TASK REQUIREMENTS = For each line of the listing, output an exact copy.

TASK INPUT =
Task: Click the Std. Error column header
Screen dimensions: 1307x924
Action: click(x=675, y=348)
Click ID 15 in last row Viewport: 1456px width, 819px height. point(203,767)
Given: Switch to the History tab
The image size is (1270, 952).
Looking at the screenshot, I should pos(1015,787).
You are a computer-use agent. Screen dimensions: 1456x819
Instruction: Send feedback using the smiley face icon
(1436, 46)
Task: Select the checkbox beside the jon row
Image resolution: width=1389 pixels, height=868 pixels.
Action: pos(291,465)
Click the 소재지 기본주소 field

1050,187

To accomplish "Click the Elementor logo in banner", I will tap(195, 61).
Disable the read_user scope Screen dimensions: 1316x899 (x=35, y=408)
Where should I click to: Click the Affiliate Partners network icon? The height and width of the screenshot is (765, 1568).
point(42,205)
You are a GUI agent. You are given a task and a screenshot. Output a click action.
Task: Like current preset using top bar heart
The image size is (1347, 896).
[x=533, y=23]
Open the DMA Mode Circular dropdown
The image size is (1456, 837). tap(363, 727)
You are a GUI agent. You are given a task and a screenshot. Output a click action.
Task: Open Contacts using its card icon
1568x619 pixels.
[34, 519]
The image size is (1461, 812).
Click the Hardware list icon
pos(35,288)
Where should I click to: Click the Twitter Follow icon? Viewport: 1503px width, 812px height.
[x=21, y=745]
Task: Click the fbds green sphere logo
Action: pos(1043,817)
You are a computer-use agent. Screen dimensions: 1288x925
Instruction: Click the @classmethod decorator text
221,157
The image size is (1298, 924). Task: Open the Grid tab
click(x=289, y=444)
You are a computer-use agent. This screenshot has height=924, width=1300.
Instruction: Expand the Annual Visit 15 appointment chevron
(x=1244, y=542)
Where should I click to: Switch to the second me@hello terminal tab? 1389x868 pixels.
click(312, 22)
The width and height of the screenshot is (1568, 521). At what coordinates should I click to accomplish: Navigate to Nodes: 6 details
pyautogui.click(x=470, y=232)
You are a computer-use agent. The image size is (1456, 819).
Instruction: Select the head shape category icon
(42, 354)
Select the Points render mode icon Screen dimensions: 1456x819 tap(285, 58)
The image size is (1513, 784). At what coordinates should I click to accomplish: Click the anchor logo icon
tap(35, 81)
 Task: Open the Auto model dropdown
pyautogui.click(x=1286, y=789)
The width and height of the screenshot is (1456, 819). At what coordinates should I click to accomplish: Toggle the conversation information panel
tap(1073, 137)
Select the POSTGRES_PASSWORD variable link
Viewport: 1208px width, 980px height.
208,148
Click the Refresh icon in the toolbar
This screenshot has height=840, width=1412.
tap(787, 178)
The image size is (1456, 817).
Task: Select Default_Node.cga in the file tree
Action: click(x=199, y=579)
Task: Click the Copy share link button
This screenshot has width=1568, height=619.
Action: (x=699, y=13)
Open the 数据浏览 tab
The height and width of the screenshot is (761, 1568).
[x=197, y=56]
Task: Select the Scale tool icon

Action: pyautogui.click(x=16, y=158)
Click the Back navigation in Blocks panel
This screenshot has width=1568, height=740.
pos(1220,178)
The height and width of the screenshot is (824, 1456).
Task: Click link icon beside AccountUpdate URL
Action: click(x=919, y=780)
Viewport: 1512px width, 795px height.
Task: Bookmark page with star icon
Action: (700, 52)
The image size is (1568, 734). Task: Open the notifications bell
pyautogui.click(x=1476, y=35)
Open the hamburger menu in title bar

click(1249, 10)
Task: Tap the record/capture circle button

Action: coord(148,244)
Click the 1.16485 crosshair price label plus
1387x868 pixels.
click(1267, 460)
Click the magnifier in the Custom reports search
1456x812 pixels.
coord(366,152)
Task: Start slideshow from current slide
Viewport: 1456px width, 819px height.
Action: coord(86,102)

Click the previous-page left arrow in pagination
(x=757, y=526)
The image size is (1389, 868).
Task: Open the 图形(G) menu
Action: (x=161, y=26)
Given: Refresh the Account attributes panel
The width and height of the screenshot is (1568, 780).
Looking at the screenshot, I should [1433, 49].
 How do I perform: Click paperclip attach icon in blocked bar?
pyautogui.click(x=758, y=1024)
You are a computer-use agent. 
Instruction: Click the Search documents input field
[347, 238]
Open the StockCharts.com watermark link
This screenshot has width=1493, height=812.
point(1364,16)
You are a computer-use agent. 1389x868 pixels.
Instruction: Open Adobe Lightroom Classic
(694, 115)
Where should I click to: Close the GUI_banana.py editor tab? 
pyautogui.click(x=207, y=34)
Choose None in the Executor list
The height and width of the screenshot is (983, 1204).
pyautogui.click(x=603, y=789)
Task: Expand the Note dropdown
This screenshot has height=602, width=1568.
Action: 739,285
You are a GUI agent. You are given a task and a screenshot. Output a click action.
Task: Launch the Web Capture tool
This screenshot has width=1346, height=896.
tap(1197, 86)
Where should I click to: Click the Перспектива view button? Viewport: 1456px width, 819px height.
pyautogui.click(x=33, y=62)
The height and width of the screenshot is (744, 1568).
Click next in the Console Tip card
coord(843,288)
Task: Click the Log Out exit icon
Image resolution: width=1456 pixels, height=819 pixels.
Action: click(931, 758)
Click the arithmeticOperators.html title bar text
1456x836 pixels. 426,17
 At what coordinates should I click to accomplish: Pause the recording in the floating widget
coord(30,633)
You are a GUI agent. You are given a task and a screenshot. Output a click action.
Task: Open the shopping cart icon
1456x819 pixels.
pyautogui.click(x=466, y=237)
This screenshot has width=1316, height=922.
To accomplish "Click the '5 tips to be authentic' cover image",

TASK RESPONSE =
Task: Click the Std. Error column header
Screen dimensions: 1307x924
Action: click(x=675, y=348)
Click ID 15 in last row Viewport: 1456px width, 819px height. point(203,767)
Given: Switch to the History tab
The image size is (1270, 952).
Looking at the screenshot, I should pos(1015,787).
You are a computer-use agent. Screen dimensions: 1456x819
Instruction: Send feedback using the smiley face icon
(1436, 46)
Task: Select the checkbox beside the jon row
Image resolution: width=1389 pixels, height=868 pixels.
Action: pos(291,465)
Click the 소재지 기본주소 field

1050,187

To accomplish "Click the Elementor logo in banner", I will tap(195, 61).
Disable the read_user scope Screen dimensions: 1316x899 (x=35, y=408)
Where should I click to: Click the Affiliate Partners network icon? The height and width of the screenshot is (765, 1568).
point(42,205)
You are a GUI agent. You are given a task and a screenshot. Output a click action.
Task: Like current preset using top bar heart
The image size is (1347, 896).
[x=533, y=23]
Open the DMA Mode Circular dropdown
The image size is (1456, 837). tap(363, 727)
You are a GUI agent. You are given a task and a screenshot. Output a click action.
Task: Open Contacts using its card icon
1568x619 pixels.
[34, 519]
The image size is (1461, 812).
Click the Hardware list icon
pos(35,288)
Where should I click to: Click the Twitter Follow icon? Viewport: 1503px width, 812px height.
[x=21, y=745]
Task: Click the fbds green sphere logo
Action: pos(1043,817)
You are a computer-use agent. Screen dimensions: 1288x925
Instruction: Click the @classmethod decorator text
221,157
The image size is (1298, 924). Task: Open the Grid tab
click(x=289, y=444)
You are a computer-use agent. This screenshot has height=924, width=1300.
Instruction: Expand the Annual Visit 15 appointment chevron
(x=1244, y=542)
Where should I click to: Switch to the second me@hello terminal tab? 1389x868 pixels.
click(312, 22)
The width and height of the screenshot is (1568, 521). At what coordinates should I click to accomplish: Navigate to Nodes: 6 details
pyautogui.click(x=470, y=232)
You are a computer-use agent. The image size is (1456, 819).
Instruction: Select the head shape category icon
(42, 354)
Select the Points render mode icon Screen dimensions: 1456x819 tap(285, 58)
The image size is (1513, 784). At what coordinates should I click to accomplish: Click the anchor logo icon
tap(35, 81)
 Task: Open the Auto model dropdown
pyautogui.click(x=1286, y=789)
The width and height of the screenshot is (1456, 819). At what coordinates should I click to accomplish: Toggle the conversation information panel
tap(1073, 137)
Select the POSTGRES_PASSWORD variable link
Viewport: 1208px width, 980px height.
208,148
Click the Refresh icon in the toolbar
This screenshot has height=840, width=1412.
tap(787, 178)
The image size is (1456, 817).
Task: Select Default_Node.cga in the file tree
Action: click(x=199, y=579)
Task: Click the Copy share link button
This screenshot has width=1568, height=619.
Action: (x=699, y=13)
Open the 数据浏览 tab
The height and width of the screenshot is (761, 1568).
[x=197, y=56]
Task: Select the Scale tool icon

Action: pyautogui.click(x=16, y=158)
Click the Back navigation in Blocks panel
This screenshot has width=1568, height=740.
pos(1220,178)
The height and width of the screenshot is (824, 1456).
Task: Click link icon beside AccountUpdate URL
Action: click(x=919, y=780)
Viewport: 1512px width, 795px height.
Task: Bookmark page with star icon
Action: (700, 52)
The image size is (1568, 734). Task: Open the notifications bell
pyautogui.click(x=1476, y=35)
Open the hamburger menu in title bar

click(1249, 10)
Task: Tap the record/capture circle button

Action: coord(148,244)
Click the 1.16485 crosshair price label plus
1387x868 pixels.
click(1267, 460)
Click the magnifier in the Custom reports search
1456x812 pixels.
coord(366,152)
Task: Start slideshow from current slide
Viewport: 1456px width, 819px height.
Action: coord(86,102)

Click the previous-page left arrow in pagination
(x=757, y=526)
The image size is (1389, 868).
Task: Open the 图形(G) menu
Action: (x=161, y=26)
Given: Refresh the Account attributes panel
The width and height of the screenshot is (1568, 780).
Looking at the screenshot, I should [1433, 49].
 How do I perform: Click paperclip attach icon in blocked bar?
pyautogui.click(x=758, y=1024)
You are a computer-use agent. 
Instruction: Click the Search documents input field
[347, 238]
Open the StockCharts.com watermark link
This screenshot has width=1493, height=812.
point(1364,16)
You are a computer-use agent. 1389x868 pixels.
Instruction: Open Adobe Lightroom Classic
(694, 115)
Where should I click to: Close the GUI_banana.py editor tab? 
pyautogui.click(x=207, y=34)
Choose None in the Executor list
The height and width of the screenshot is (983, 1204).
pyautogui.click(x=603, y=789)
Task: Expand the Note dropdown
This screenshot has height=602, width=1568.
Action: 739,285
You are a GUI agent. You are given a task and a screenshot. Output a click action.
Task: Launch the Web Capture tool
This screenshot has width=1346, height=896.
tap(1197, 86)
Where should I click to: Click the Перспектива view button? Viewport: 1456px width, 819px height.
pyautogui.click(x=33, y=62)
The height and width of the screenshot is (744, 1568).
Click next in the Console Tip card
coord(843,288)
Task: Click the Log Out exit icon
Image resolution: width=1456 pixels, height=819 pixels.
Action: click(931, 758)
Click the arithmeticOperators.html title bar text
1456x836 pixels. 426,17
 At what coordinates should I click to accomplish: Pause the recording in the floating widget
coord(30,633)
You are a GUI agent. You are given a task and a screenshot. Output a click action.
Task: Open the shopping cart icon
1456x819 pixels.
pyautogui.click(x=466, y=237)
This screenshot has width=1316, height=922.
To accomplish "Click the '5 tips to be authentic' cover image",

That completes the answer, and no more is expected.